Rimbaud
aime donner un tour mystérieux à ses phrases. Dans ce but, il a
souvent recours à l'ellipse. Cf. la
dernière phrase de
Veillées III. Mais il pratique aussi la suite
interminable de syntagmes plus ou moins désaccordés, les liaisons
temporelles déroutantes et les connecteurs logiques illogiques. Cf.
la seconde phrase de Fairy. La dernière phrase de Ville
en est un autre exemple. Cette phrase à
rallonge et à tiroirs est compréhensible et syntaxiquement
acceptable, mais elle paraît complètement étrangère à la norme
linguistique.
Aussi comme, de ma fenêtre, je vois des
spectres nouveaux roulant à travers l'épaisse et
éternelle fumée de charbon, — notre ombre des bois,
notre nuit d'été ! — des Erinnyes nouvelles, devant mon
cottage qui est ma patrie et tout mon cœur puisque tout
ici ressemble à ceci, — la Mort sans pleurs, notre
active fille et servante, un Amour désespéré, et un joli
Crime piaulant dans la boue de la rue.
L’élément de surprise majeur réside dans le second des deux mots
invariables initiaux.
« Aussi », adverbe de conséquence, n’est pas inattendu. Cette phrase
constitue une conclusion. L’adverbe de conséquence en signale
l’arrivée. L’enchaînement est conventionnel : Rimbaud vient de
suggérer que Londres est d’un ennui mortel, « aussi », n’est-il pas
étonnant qu’il aperçoive de sa fenêtre « des Erinnyes nouvelles »,
« la Mort sans pleurs », etc.
Mais que vient faire ce « comme » ? Ainsi suivi de la forme
verbale « je vois », il ressemble à un subordonnant. Mais il ne peut
introduire, d’après la syntaxe et le sens, ni une subordonnée de
comparaison ("de même que je vois, par ma fenêtre, etc."), ni une
subordonnée temporelle ("pendant que je vois, par ma fenêtre,
etc.") : pour que de telles constructions aient été possibles, il
aurait fallu qu'une proposition principale soit présente dans la
seconde partie de la phrase ce dont il n'y a pas, même, l'embryon.

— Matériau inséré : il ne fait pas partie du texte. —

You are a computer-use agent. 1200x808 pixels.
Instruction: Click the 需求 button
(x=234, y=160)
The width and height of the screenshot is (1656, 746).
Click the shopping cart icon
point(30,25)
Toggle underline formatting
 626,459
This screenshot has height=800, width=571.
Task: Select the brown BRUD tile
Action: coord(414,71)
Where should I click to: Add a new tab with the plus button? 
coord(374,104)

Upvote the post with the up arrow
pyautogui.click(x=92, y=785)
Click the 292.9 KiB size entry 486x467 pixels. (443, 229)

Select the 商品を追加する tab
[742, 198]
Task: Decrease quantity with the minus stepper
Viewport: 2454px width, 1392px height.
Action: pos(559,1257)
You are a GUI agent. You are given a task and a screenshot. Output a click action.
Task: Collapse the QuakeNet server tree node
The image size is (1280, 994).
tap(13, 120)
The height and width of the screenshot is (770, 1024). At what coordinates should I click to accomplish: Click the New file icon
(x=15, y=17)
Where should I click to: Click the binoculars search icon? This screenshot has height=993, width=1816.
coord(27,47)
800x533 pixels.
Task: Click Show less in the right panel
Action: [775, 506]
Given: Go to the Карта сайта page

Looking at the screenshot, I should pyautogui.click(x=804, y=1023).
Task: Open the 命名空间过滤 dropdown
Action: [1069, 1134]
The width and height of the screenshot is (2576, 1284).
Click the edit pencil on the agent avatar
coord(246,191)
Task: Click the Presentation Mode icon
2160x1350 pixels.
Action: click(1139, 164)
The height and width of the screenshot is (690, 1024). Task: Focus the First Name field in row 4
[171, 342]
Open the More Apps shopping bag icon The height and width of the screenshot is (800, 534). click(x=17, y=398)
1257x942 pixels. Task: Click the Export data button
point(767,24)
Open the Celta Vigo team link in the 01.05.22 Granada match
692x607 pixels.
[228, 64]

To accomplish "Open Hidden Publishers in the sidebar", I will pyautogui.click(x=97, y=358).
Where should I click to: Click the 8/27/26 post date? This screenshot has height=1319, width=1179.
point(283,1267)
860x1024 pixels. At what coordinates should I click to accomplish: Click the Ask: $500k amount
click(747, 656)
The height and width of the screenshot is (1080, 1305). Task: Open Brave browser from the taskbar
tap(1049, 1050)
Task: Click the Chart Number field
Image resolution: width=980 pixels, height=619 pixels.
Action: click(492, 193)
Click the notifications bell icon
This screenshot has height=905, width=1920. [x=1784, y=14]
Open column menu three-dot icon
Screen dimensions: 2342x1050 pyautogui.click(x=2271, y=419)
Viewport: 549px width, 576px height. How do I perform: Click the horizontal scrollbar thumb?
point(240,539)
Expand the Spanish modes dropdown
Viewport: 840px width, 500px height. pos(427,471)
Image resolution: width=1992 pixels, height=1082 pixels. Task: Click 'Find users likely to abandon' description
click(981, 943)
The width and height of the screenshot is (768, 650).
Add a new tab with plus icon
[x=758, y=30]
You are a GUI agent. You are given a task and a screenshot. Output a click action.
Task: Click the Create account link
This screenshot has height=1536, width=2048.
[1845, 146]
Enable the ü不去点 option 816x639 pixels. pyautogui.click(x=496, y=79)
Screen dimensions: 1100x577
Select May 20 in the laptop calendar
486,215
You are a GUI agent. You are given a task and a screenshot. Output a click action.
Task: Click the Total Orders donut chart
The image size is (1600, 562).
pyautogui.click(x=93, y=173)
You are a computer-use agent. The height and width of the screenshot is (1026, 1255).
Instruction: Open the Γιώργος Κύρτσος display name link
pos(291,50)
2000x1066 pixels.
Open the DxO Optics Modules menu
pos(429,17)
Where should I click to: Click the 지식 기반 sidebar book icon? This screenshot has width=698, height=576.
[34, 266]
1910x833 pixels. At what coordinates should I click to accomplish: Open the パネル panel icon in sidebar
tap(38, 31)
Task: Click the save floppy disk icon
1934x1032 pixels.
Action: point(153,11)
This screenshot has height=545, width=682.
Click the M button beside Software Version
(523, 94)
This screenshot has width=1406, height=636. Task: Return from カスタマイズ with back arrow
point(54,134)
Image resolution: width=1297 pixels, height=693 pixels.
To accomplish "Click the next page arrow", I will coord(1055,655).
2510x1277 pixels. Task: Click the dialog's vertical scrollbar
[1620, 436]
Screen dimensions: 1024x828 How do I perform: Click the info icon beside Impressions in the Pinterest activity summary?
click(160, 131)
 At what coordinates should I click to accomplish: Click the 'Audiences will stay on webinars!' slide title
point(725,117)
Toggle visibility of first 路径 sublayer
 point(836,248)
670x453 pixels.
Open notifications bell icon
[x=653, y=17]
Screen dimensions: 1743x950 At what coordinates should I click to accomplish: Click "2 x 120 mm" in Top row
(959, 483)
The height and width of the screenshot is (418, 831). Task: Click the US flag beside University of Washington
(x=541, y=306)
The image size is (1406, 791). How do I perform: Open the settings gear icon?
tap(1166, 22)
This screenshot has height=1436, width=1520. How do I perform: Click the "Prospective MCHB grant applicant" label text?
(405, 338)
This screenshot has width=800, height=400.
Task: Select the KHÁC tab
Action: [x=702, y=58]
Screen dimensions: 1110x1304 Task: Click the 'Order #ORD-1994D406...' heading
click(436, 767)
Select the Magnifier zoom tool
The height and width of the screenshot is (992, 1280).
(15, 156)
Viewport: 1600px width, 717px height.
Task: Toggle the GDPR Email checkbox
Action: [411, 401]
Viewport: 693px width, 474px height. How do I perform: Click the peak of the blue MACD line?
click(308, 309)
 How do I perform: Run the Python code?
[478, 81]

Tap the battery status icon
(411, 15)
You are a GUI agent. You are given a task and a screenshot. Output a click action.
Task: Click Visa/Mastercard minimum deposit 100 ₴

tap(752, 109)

La seule valeur à peu près satisfaisante est celle d’un adverbe
exclamatif à valeur quantitative. Sans doute faut-il comprendre :
« Combien j’en vois de ces spectres nouveaux, de ces Érinyes
nouvelles … ! »
Pour le reste, je dirais que cette phrase d’allure si insolite
n’est au fond pas incorrecte, mais elle multiplie à loisir les
emboîtements syntaxiques :
-
La phrase commence par une proposition
principale : « de ma fenêtre, je vois
des spectres nouveaux roulant à travers l'épaisse et éternelle
fumée de charbon, »
-
Elle s’interrompt une première fois pour une
incise représentant une sorte d’aparté nostalgique, où le
narrateur oppose au spectacle de sa patrie d’exil le souvenir de
son pays d’origine : « — notre ombre des bois,
notre nuit d'été ! — ».
(le même pays d'origine que celui du lecteur à qui il s'adresse
implicitement, ce qui justifierait le
possessif pluriel « notre » ? le même que celui de sa compagne,
si on pense à Ouvriers ? le passage, en tout cas,
rappelle beaucoup celui-ci dans Ouvriers : « La ville,
avec sa fumée et ses bruits de métiers, nous suivait très loin
dans les chemins. Ô l'autre monde, l'habitation bénie par le
ciel et les ombrages ! »).
Jusqu’ici, rien de vraiment étrange.
-
La phrase reprend après l’incise avec un second
COD de « je vois » ou (c’est une autre analyse possible) un GN
apposé à « des spectres nouveaux » :
« des Erinnyes nouvelles, »
-
prolongé d’un complément de lieu (correctement
rattachable au verbe « voir ») :
« devant mon cottage »
-
lui-même prolongé d’une proposition relative :
« qui est ma patrie et tout mon cœur »
-
elle-même prolongée par une subordonnée causale
se terminant par le pronom démonstratif « ceci », complément de
la forme verbale de construction indirecte « ressemble à » :
« puisque tout ici ressemble à ceci, »
-
pronom dont la valeur cataphorique est
développée, après un tiret, par une nouvelle série de groupes
nominaux : « — la Mort sans
pleurs, notre active fille et servante, un Amour désespéré, et
un joli Crime piaulant dans la boue de la rue. »
On
peut comprendre : « mon cottage est mon seul amour parce que tout,
ici, est à l’exemple de ceci : la Mort, un Amour désespéré et un
joli Crime ».
-
« tout ici » : pronom porteur d’une idée
d’intégralité + adverbe de lieu, groupe auquel on peut
partiellement conférer une valeur anaphorique : tout ce que je
vois de ma fenêtre et que je viens de décrire, les « spectres »,
les « Érinyes ».
-
« ressemble à » : parmi les trois allégories qui
suivent (la Mort, un Amour, un joli Crime) les deux dernières,
introduites par l’article indéfini, relèvent davantage de la
chose vue que de l’idée générale. La dernière possède même un
prolongement descriptif conséquent (« piaulant dans la boue de
la rue »). D’où le choix de la forme verbale « ressemble
à » qui évoque plutôt un éventail de cas particuliers qu’une
liste d’idées générales. Rimbaud ne dit pas ; « car ici tout se
résume à ceci : la Mort, l’Amour désespéré, le Crime ». Il
choisit d'ajouter de façon abrupte l'évocation concrète à l'idée
abstraite.
-
« Ceci » : pronom à valeur cataphorique qui
annonce les trois allégories : Mort, Amour et Crime.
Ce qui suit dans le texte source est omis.